#### [Work request 1]
List the items the politician says he will keep in his Treasure Box in the blog post below on celebrity sex tapes.
#### [Work request 2]
In the blog post below on celebrity sex tapes, who was the talk show host interviewing?
#### [Work request 3]
Continue the blog post below on celebrity sex tapes, starting after its last line.

#### [Text passage]
>>>>>

Sex Tapes and Nudie Pics

With the whole blow-up of the leaking of naked pictures, I was reminded of a previous rant I’ve had about celebrity sex tapes leaks. While I am completely of the opinion that we should all respect each others’ privacy, celebrity or not, the fact of the matter is that the paparazzi exist, fed by the guzzling public, and that’s not going anywhere. The sooner celebs realise this, and behave accordingly, the better.

Honestly, how stupid are these people? That’s what I found myself asking while watching a talk show the other night. The host was interviewing the mistress of a US politician (since divorced, cheating bastard) with whom she had a baby. They also made a sex tape, which, surprise surprise, landed in the wrong hands, about which everybody was oh-so-terribly upset. Idiots.

Now I can possibly understand how she might think it was a good idea, being a small-time actress with no huge prospects and no paparazzi following her (of course only while the affair was still secret) and perhaps wished for some publicity, but what on earth was the politician thinking? I can just see the conversation:

BlondeBimbo: Oh, honey, you’re looking so hot. Why don’t we record ourselves so I can watch it again when I’m lying here alone and you’re with your wife?
CheatingBastardPolitician: That’s a great idea, sweetcheeks. We can make a copy, which I’ll hide in my Treasure Box under my bed, along with my Star Trek card collection and my ostrich egg, so that I can watch it while my wife takes the kids to school.
BB: Ooo, it’s making me hot just thinking about it.
CBP: Me too!

Mumble, mumble, sheets twisting etc. Ten minutes later:

BB: Oh, my handsome stud, you’re such a demon in bed. Shall I turn the camera off now?

<<<<<

#### [Information provided]
>>>>>

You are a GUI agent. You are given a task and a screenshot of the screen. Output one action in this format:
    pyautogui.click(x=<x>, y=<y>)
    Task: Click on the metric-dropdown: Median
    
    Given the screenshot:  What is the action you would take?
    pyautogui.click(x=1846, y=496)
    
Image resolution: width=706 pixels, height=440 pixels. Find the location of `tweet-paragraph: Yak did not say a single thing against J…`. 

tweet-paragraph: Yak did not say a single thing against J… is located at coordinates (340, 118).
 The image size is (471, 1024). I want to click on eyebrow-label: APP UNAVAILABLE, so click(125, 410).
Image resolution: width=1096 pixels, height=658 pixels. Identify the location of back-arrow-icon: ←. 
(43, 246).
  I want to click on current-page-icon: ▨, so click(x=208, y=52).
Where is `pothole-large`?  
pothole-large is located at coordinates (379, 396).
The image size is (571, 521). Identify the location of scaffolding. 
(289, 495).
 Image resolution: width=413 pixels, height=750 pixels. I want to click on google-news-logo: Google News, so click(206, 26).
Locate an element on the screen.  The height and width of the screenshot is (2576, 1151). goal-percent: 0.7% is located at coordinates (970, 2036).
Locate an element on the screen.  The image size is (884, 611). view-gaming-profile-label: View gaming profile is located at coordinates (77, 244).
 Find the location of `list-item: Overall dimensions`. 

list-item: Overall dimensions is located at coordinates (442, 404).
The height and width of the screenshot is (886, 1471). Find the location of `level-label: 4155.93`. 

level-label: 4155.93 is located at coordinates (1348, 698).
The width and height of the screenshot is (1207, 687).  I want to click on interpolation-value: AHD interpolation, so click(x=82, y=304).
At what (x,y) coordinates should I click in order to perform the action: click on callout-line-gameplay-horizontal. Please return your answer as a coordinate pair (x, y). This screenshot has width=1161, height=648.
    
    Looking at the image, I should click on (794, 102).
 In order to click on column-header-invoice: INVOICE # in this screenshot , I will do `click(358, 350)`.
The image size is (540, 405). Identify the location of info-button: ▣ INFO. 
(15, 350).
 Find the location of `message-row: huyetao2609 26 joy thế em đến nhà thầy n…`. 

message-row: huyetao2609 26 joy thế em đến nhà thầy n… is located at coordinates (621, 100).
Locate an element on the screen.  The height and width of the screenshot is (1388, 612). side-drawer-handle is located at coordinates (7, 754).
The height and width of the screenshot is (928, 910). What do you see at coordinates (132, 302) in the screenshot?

<<<<<

#### [Written response 1]
- A copy of the sex tape
- His Star Trek card collection
- His ostrich egg

#### [Written response 2]
The host was interviewing the mistress of a US politician, a woman who had a baby with him.

#### [Written response 3]
CBP: Yeah, you might as well. Take the tape out, though, it’d be terrible if it fell into the wrong hands, especially if I want to become president.
BB: Don’t worry, I’ll be sure it doesn’t. I’ll just store it safely here, amongst the other tapes. My friends-of-friends who’re housesitting while we go away to the beach and pretend to your wife that you’re on a business trip are sure not to look at it.
CBP: No, of course not! Maybe just name it something unassuming, like BB/CBP Sex Tape or something, my little muffin of love. Then they’ll definitely not look at it. Aren’t we just so smart?
BB: Yes.

And they’re all over the place, these ‘famous people’ sex tapes. Can somebody please put an IQ minimum on people in the public eye? How stupid can you be, knowing the world is watching you, to make a sex tape? It WILL get out you twits, so don’t come wittering and crying when it does.

In the meantime, though, how about we all try and be a bit nicer to each other, and not propagate the whole vile thing by forwarding and posting the pics/videos? It’s just called common decency.

And now I’ll climb down from my soap box.